The Psalmist is clear: the person who has “the good life” is a person who has achieved full conformity to God and his ways.  “Blameless” (v. 1) is the Hebrew word “tamim”, coming from a verb that means something like “complete” or “finished”.  In other words, the person with the good life is someone whose ways have, through an often arduous process, come to reflect fully the divine will.

Not a person with money…

Or talent…

Fame or fortune have nothing to do with this theological picture…

Nope.  None of those things.  Nor any of the things we usually equate with “having the good life.”  Instead, it is conformity.  Obedience.  Submission.  Surrender.  Perfect reflection of Yahweh’s purposes for humanity.

More still, apparently Yahweh’s intention for humanity is nothing less than this “full conformity”.  As the Psalmist says in verse 4, “You have laid down precepts that are to be fully obeyed (or “kept continually”).” Perfection is the horizon of human devotion.

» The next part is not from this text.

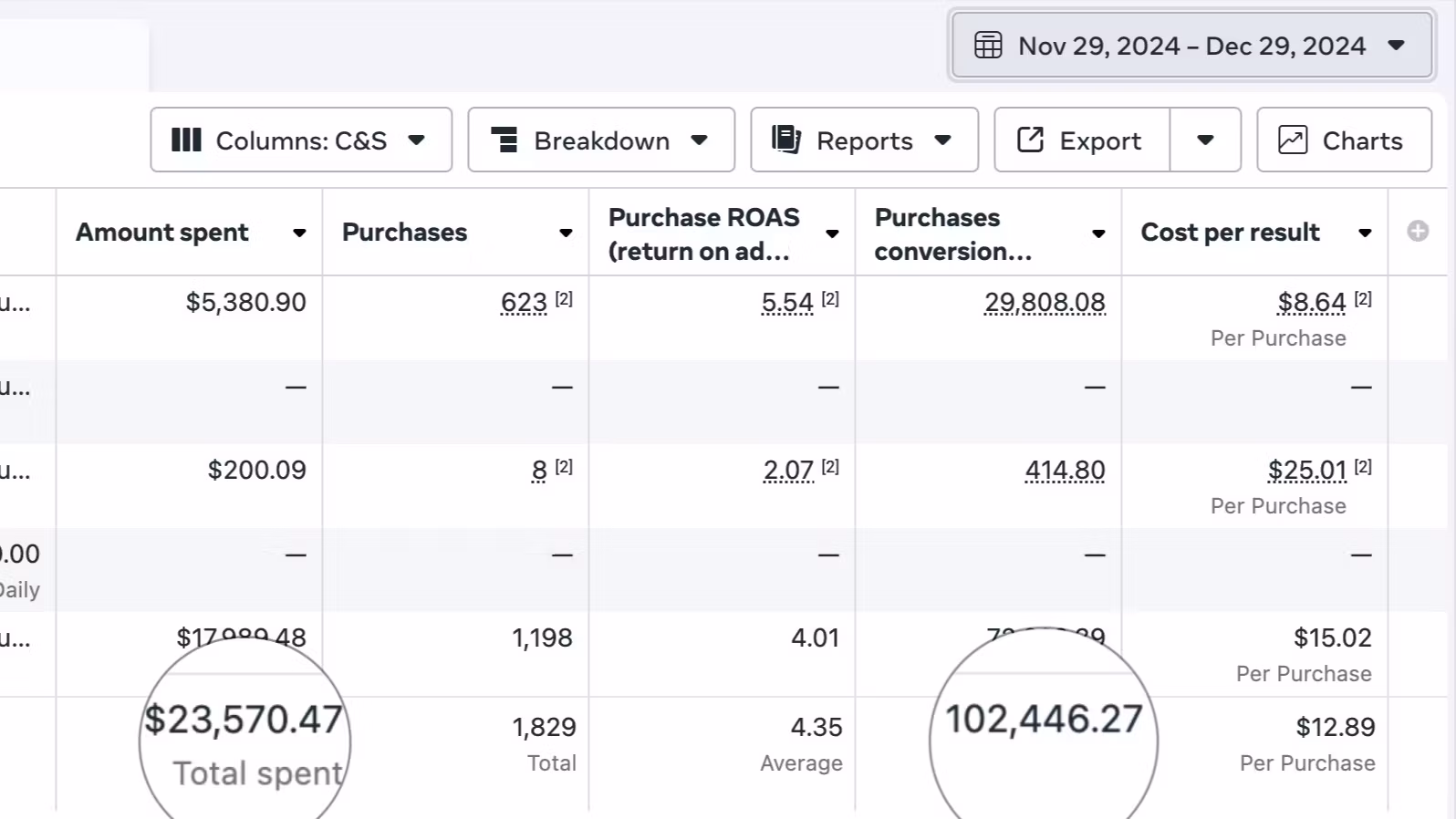Image resolution: width=1456 pixels, height=819 pixels.
Task: Open Purchase ROAS column header arrow
Action: [832, 234]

Against this backdrop, and quite naturally, the Psalmist senses the tension between Yahweh’s will and his own life.  When he considers the beauty of Yahweh’s will, and then looks at his own state, he is quite frankly embarrassed.  But the embarrassment is no self-loathing.  No, the embarrassment arises out of the purity of his soul.  He is a person who sees and loves what is good.  A burning vision of “the beauty of holiness” rests in his soul, and he is distressed that his life doesn’t live up to it.  So what does he do?

He cries for help.  “I will obey your decrees!  Do not utterly forsake me!”  He knows that he’ll never live up to Yahweh’s transcendently beautiful will for him if Yahweh himself doesn’t enable him.  So he pleads… “Don’t leave me alone in this!  I need you!”  His love leads him to throw himself completely at Yahweh in surrender and an ardent desire to please…

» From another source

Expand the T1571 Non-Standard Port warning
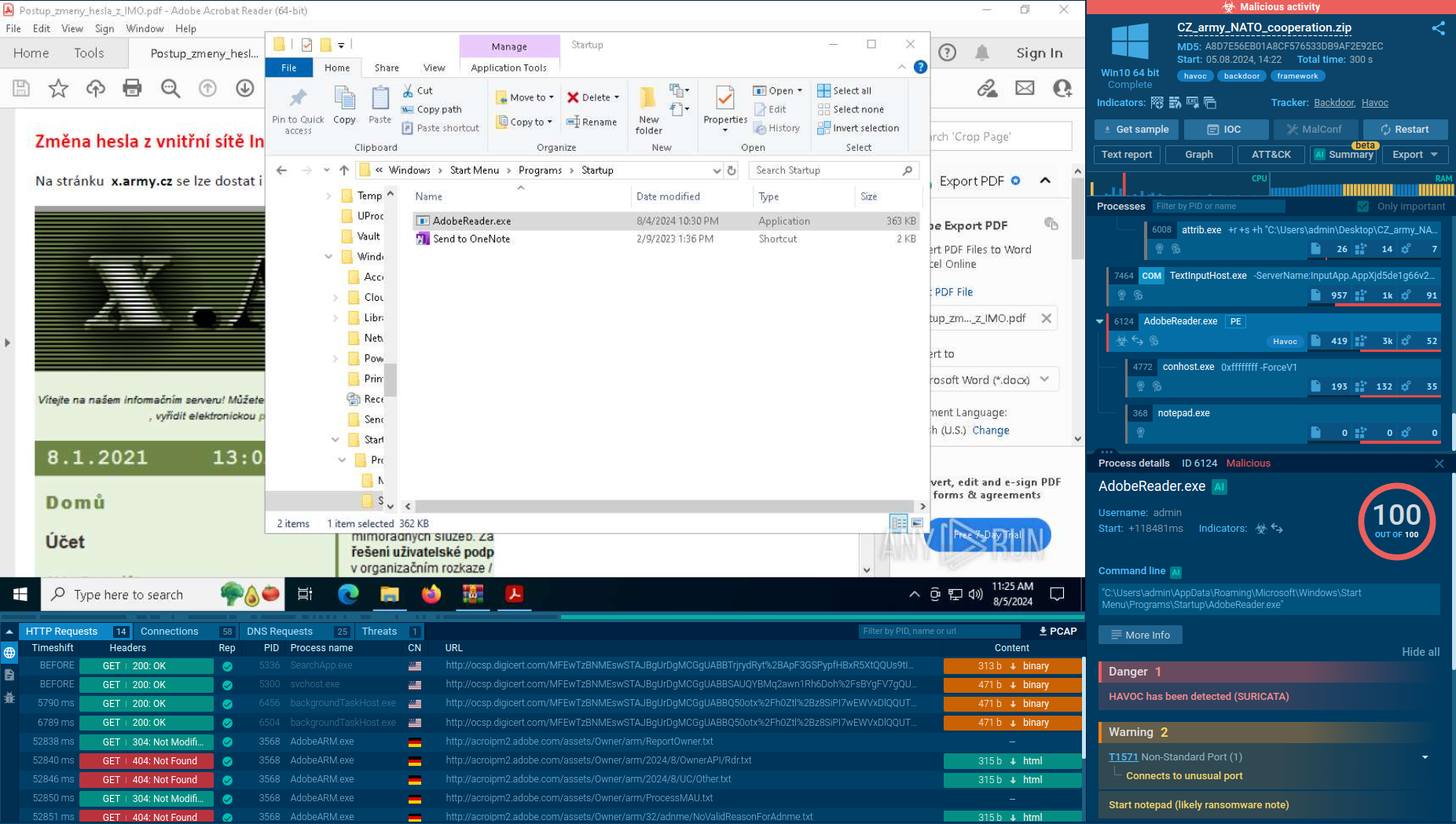1456x824 pixels. pos(1425,757)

And so the first beginning sketches of a portrait of discipleship have been laid down.  A heart alive to Yahweh, longing for his beauty, aware of the disparity between his life and that same beauty, and pleading for help to live up to all that Yahweh intends for him…

A compelling portrait.  Two final observations:

There is a tendency in the Christian Church to treat the Old Testament as “just a bunch of legalism and rule-keeping.”  The New Testament is about love and grace while the Old Testament is about religious drudgery and trying to “earn our way” with God.

This first stanza of the Psalm should dispel that notion, for…

1) There is nothing in this Psalm that is at odds with Augustine’s memorable line: “Grant what you command, and command what you will.”  Augustine saw rightly that what God commands, he also enables us to live up to.  He commands what is good for us; he enables us to live up to his good.  This is ESSENTIALLY what the New Testament teaches: God himself makes possible and enables human devotion.  The Psalmist, the New Testament writers, and Augustine would probably enjoy each other’s company in this regard.  And…

2) It is longing love that drives the Psalmist’s obedience, and confidence in Yahweh undergirds and makes possible that love.  And here again we here echoes of Paul… “faith working itself out in love”… and Jesus… “whoever loves me will obey what I command”… Confidence in God makes possible a love that throws itself at He Whom the heart loves in full devotion.

Quite simply: there is not a shred of difference between love and obedience.  For that is what love does.  It gives itself to what it loves in ways that are appropriate to the relationship… and when we are in relationship with our Maker, what is more appropriate than abandoned obedience and surrender?

Love gives itself, and gives itself utterly.  As St. John of the Cross said:

 There He made me gently free // had honey of revelation to confide // There I gave all of me // hid nothing, had no pride // There I promised to become his bride // Forever at his door I gave my heart and soul, my fortune too // I’ve no flock anymore, no other work in view // My occupation: love.  It’s all I do.

Enraptured with Yahweh’s beauty, and longing for it to be made manifest in his life with every shred of his being… the Psalmist’s soul should inspire us.  Would to God that we would be like him.